- Task prompt
Transcribe nothing but the lines from the one with "Where should I" to the end of the entries, both included, keeping each exact and leaving every picture out.

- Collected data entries
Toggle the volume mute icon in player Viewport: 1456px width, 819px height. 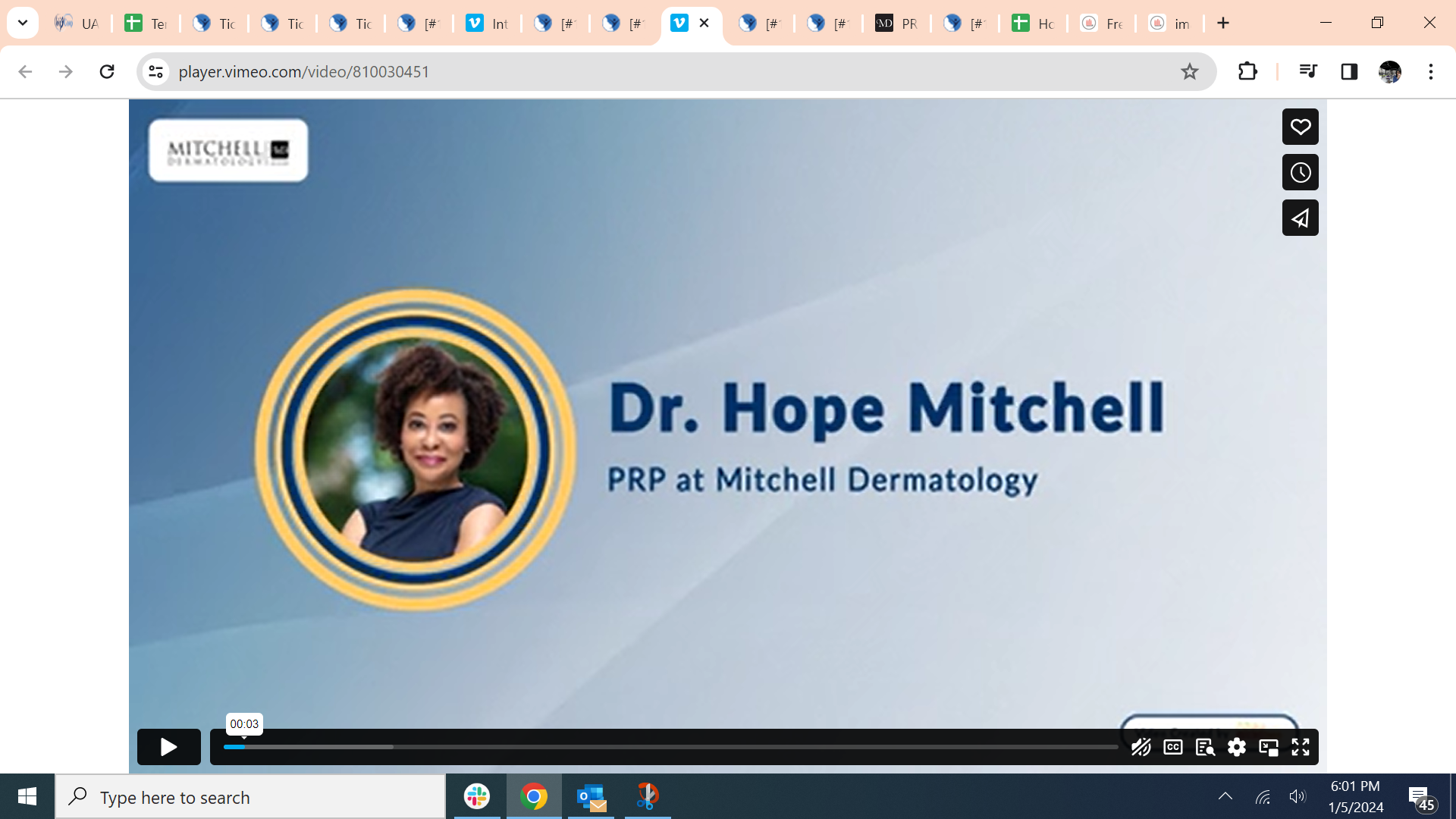pos(1141,747)
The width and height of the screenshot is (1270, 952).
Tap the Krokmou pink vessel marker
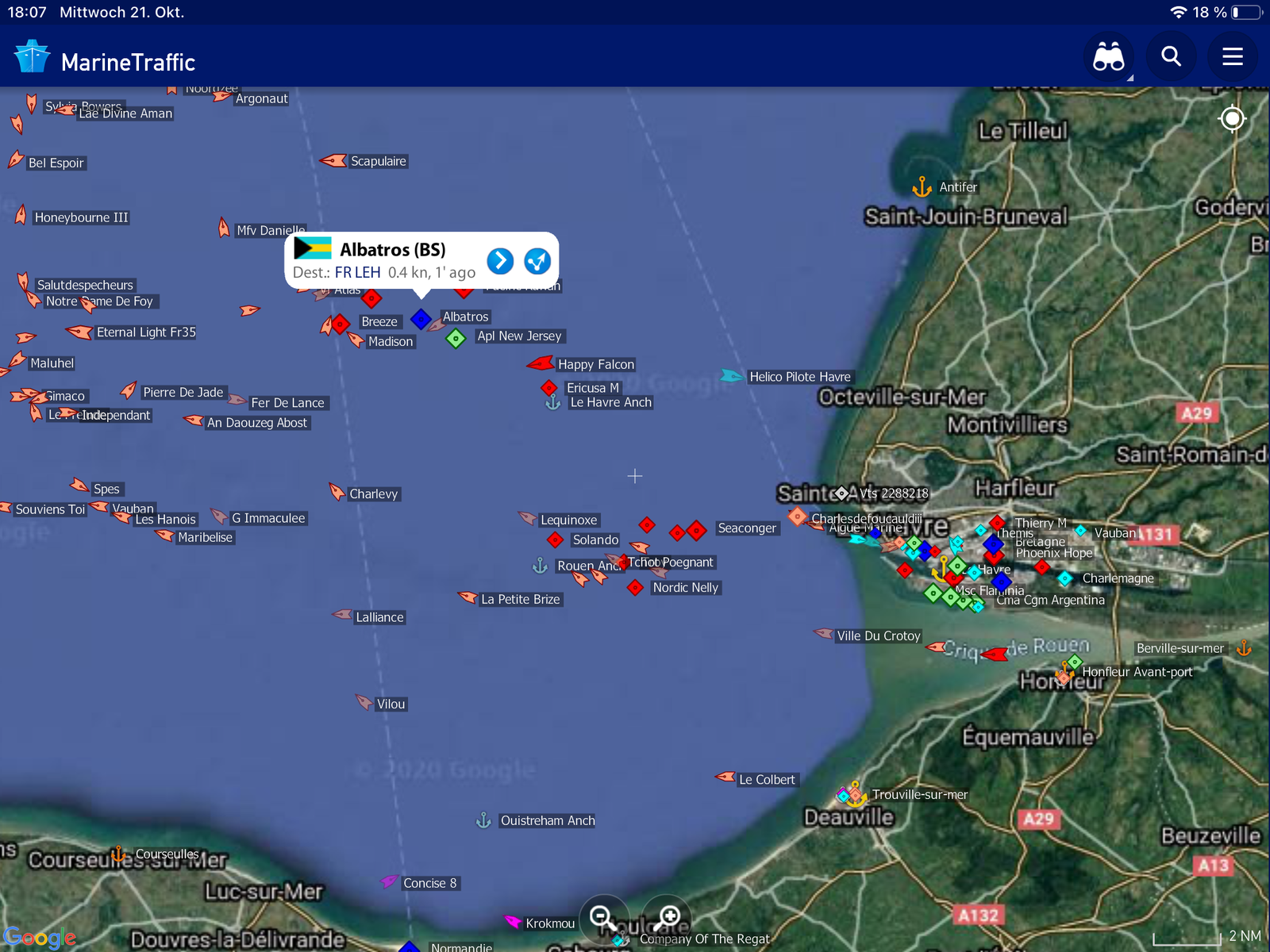512,922
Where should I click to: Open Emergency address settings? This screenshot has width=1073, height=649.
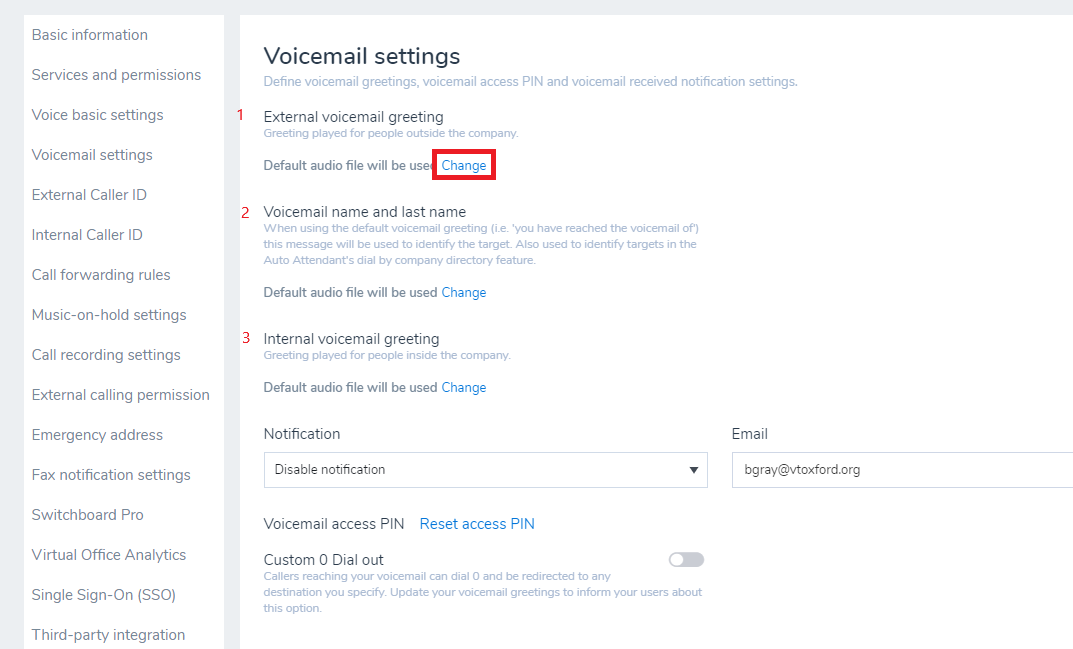tap(97, 434)
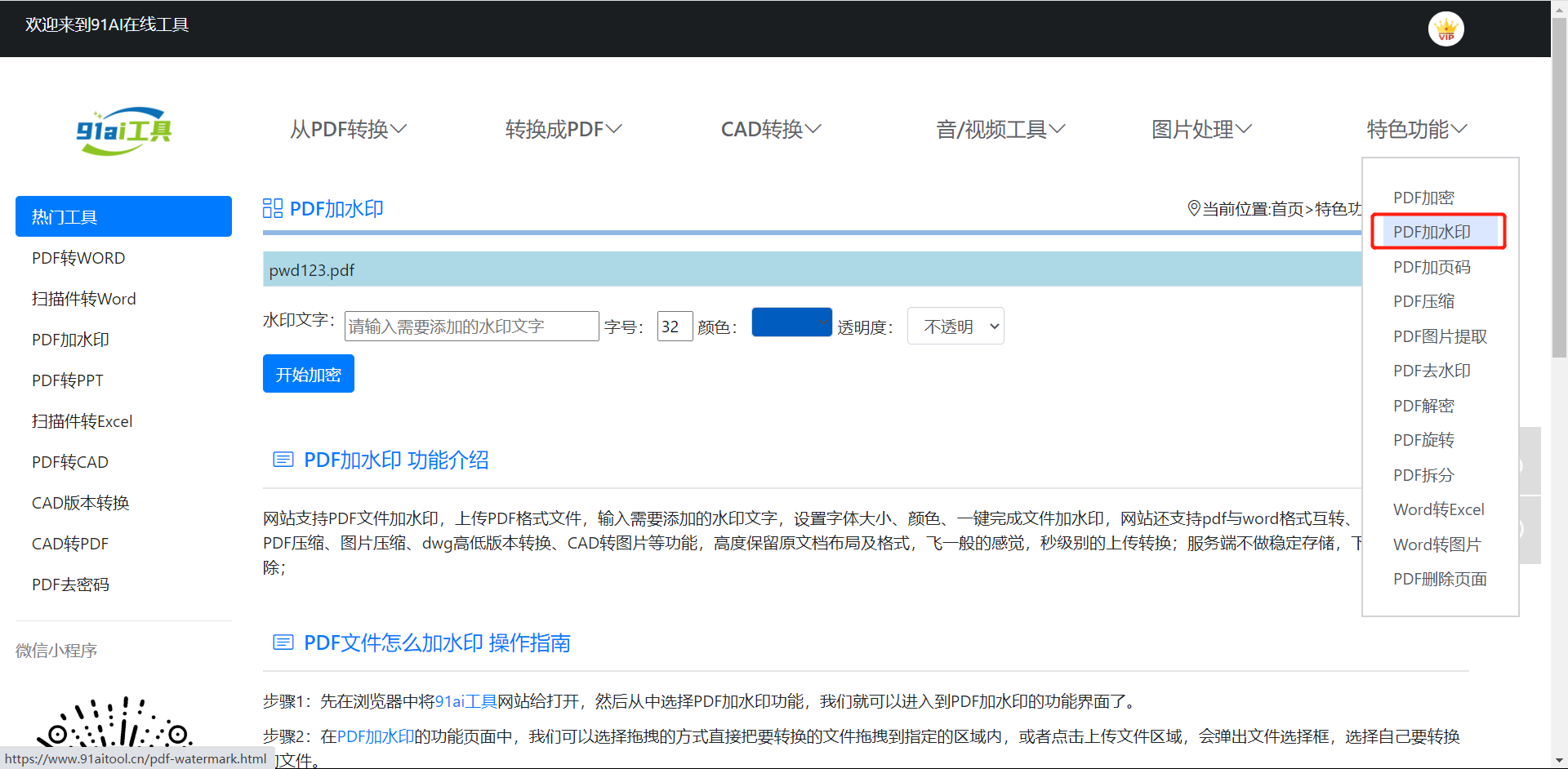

- Task output
Where should I click to: Open Emergency address settings? This screenshot has width=1073, height=649.
tap(97, 434)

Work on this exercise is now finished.